The Still Ones

They don’t move.
They don’t sparkle.
They aren’t beautiful—not in the obvious ways.
But I can’t stop looking at them.

Barnacles.

Clustered like secrets on the undersides of docks. Crusted onto the backs of sea turtles. Clinging to driftwood, crab traps, and hulls like old, stubborn thoughts. I’ve scraped them off boats, stepped on them accidentally (and regretted it), and studied them in tide pools where they sit sealed shut like they’re holding their breath.

And maybe they are.

What Doesn’t Move, Still Matters

Barnacles live a life of stillness—stuck in place after a wild, floating beginning. Most people don’t know this, but barnacles start out free-swimming, like tiny drifting stars in the water. Then one day, they glue themselves down. Permanently.

They find a surface, something solid, something they trust, and they stay.

It sounds like a kind of devotion, doesn’t it?

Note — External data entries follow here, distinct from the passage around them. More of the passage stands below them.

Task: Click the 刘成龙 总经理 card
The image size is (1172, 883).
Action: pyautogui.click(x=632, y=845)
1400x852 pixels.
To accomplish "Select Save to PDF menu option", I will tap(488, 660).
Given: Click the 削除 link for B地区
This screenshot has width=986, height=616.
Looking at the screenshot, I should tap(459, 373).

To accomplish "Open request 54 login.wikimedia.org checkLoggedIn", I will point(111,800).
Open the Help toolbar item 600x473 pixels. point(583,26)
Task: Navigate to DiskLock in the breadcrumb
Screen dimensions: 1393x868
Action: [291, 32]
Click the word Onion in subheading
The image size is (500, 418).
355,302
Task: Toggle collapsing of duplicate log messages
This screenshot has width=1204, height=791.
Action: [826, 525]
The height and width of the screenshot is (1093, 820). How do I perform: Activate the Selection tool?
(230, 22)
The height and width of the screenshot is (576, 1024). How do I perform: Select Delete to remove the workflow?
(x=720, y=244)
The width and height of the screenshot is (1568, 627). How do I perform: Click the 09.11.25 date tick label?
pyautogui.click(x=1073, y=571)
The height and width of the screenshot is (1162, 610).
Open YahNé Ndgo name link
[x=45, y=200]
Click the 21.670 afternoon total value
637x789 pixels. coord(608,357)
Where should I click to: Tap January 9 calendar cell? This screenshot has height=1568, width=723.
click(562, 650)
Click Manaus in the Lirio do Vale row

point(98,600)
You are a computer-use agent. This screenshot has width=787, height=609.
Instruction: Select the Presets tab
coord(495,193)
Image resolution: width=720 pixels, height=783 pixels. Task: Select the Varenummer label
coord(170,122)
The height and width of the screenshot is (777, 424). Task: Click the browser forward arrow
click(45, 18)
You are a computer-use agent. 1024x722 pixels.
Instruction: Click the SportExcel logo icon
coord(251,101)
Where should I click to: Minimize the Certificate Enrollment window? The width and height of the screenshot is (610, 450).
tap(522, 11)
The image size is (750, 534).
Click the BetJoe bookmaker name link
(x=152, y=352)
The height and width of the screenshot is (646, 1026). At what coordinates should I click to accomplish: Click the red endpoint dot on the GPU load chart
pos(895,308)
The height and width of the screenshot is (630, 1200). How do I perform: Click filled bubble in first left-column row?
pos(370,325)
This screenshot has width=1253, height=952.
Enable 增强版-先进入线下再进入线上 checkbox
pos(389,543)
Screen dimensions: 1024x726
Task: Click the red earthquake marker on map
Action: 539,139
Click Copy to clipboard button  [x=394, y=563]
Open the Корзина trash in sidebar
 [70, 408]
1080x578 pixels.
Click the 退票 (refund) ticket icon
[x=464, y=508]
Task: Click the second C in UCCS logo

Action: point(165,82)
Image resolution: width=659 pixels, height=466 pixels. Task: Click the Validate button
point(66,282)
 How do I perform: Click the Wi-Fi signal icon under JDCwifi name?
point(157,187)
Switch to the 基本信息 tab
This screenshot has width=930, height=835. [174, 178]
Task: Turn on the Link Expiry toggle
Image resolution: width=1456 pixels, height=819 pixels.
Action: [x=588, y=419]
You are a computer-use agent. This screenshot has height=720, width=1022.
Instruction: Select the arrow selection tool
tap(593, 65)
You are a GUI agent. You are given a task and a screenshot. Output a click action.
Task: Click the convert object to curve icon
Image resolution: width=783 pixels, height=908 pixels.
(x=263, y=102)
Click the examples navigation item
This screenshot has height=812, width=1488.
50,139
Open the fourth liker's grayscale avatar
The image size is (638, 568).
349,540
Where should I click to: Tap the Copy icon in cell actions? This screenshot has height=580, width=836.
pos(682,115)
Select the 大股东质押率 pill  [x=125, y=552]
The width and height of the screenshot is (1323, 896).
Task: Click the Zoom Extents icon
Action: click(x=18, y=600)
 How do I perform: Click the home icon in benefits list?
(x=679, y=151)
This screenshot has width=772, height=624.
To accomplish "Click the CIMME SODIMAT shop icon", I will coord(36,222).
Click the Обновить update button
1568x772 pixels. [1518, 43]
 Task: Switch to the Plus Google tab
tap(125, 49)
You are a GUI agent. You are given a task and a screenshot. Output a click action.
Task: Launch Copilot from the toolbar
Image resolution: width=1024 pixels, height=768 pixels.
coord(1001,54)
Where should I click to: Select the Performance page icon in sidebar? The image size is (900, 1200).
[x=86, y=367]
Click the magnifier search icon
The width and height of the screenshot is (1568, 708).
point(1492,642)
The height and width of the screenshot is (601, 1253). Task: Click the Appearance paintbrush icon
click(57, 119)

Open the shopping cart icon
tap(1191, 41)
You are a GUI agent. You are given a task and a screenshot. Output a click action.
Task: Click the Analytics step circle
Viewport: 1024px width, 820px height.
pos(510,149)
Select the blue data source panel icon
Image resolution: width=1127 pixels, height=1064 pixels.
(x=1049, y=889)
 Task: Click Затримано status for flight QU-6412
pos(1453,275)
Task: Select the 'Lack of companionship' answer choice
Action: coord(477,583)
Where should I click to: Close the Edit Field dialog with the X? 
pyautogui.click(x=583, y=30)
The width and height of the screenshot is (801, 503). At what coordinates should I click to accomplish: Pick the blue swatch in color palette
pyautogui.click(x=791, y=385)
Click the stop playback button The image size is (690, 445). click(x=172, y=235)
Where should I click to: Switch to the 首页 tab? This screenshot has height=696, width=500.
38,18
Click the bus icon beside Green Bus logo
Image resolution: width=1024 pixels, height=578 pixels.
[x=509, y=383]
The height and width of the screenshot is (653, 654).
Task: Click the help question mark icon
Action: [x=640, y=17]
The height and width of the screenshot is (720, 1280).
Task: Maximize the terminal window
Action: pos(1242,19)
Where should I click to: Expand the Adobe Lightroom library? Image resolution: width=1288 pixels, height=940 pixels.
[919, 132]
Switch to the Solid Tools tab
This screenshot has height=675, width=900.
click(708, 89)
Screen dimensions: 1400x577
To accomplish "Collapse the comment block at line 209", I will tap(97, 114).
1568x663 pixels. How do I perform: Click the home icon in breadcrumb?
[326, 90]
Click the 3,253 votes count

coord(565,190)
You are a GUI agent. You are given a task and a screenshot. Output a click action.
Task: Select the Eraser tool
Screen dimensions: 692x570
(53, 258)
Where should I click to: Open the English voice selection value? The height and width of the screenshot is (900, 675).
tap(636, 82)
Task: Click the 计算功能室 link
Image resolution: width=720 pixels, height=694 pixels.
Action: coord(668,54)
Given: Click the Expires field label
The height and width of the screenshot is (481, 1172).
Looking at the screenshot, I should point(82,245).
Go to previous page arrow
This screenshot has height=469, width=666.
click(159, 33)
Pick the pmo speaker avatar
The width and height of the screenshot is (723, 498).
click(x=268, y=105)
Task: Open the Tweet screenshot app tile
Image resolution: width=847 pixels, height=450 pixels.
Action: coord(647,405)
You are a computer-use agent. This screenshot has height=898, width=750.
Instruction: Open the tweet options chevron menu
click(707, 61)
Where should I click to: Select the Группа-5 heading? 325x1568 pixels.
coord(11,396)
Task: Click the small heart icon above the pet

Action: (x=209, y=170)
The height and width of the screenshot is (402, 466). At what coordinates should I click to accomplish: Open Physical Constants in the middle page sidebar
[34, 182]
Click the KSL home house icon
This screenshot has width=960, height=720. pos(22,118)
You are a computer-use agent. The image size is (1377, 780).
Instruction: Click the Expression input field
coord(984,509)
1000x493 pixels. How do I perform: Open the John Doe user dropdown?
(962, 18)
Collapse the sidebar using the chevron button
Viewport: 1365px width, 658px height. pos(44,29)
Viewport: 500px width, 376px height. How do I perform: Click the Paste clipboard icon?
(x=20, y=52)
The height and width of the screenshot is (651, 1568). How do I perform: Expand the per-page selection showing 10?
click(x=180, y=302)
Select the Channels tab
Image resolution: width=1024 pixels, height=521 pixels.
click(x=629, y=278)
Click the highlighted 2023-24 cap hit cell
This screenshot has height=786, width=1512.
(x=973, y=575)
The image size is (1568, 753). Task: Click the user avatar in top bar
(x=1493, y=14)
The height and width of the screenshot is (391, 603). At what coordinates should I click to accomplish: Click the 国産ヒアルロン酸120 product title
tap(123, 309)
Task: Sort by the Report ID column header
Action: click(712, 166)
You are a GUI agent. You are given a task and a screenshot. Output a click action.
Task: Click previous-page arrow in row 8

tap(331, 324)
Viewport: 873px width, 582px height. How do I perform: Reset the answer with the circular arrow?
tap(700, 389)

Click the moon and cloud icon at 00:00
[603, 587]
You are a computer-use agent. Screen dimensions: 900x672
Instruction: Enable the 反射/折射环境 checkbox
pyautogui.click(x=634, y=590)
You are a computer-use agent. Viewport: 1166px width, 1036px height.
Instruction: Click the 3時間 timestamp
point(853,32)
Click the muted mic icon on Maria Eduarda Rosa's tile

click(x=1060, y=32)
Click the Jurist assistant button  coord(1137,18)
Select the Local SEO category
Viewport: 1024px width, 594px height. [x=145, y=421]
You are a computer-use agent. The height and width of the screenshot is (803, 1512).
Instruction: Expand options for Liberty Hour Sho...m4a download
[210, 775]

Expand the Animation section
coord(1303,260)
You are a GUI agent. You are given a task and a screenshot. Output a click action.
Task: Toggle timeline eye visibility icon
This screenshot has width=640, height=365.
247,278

Once anchored, they build walls. Hard ones. Shells of limestone. But inside, they’re still soft. Alive. Reaching. When the tide returns, they open—not wide, just enough—and extend feathery legs to sweep food from the current.

No chasing.
No swimming.
No noise.

They survive by trusting the sea will bring what they need.

The Poetry of Patience

There’s something deeply moving to me about that.

In a world that tells us to hustle, to constantly change, to be louder and faster and more impressive, the barnacle does none of that. It finds one small spot, and it blooms in stillness. It builds a life, layer by layer. It waits for the tide. It trusts what’s coming.

As a writer, I need that reminder more often than I’d like to admit.

Some stories take shape slowly. Some ideas cling to the back of your mind for years before they’re ready. Some pages feel empty for weeks—until the tide finally rolls in and feeds you.

Maybe that’s what barnacles teach best: the art of staying. Of believing that something good will find you, even if you’re not moving.

Tiny, Tough, and Honest

Of course, they’re not glamorous. They won’t make a postcard. But barnacles are strong. Sharp. Stubborn. And still here.

I think that counts for something.

So the next time you’re near a dock or a seawall, take a closer look. The still ones are there, quietly living their strange, perfect lives.

And if you’re feeling stuck?

You’re not alone.

~ L.S.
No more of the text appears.